## SUPPLIED MATERIAL
━━━━━━━━━━━━━━━━━━━━━━━━━━━━━━

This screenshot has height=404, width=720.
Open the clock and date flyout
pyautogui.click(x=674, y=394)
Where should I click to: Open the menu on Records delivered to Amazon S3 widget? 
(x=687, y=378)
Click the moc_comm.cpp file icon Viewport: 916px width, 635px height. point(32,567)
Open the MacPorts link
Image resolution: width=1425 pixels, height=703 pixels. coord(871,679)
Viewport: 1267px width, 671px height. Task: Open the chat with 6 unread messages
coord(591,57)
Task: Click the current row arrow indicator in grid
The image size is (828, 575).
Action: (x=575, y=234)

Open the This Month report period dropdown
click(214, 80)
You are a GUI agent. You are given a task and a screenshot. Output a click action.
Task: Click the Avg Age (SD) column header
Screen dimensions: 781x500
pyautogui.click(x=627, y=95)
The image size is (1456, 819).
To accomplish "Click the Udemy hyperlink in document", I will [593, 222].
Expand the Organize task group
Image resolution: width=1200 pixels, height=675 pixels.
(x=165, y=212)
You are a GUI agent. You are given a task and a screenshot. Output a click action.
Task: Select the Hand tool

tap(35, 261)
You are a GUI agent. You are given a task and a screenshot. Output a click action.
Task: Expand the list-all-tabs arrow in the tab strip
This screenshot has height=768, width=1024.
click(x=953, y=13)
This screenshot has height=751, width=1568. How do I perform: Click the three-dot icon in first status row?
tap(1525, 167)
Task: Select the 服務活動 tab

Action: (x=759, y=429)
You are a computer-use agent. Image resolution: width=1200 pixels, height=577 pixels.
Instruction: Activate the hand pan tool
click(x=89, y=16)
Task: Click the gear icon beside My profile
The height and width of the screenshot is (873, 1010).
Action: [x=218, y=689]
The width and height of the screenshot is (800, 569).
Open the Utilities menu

━━━━━━━━━━━━━━━━━━━━━━━━━━━━━━

## WHAT THE EXERCISE ASKS
Please state how many lines in the listing contain the string "arrow", and give nothing besides that number.

## RESPONSE FOR THIS EXERCISE
2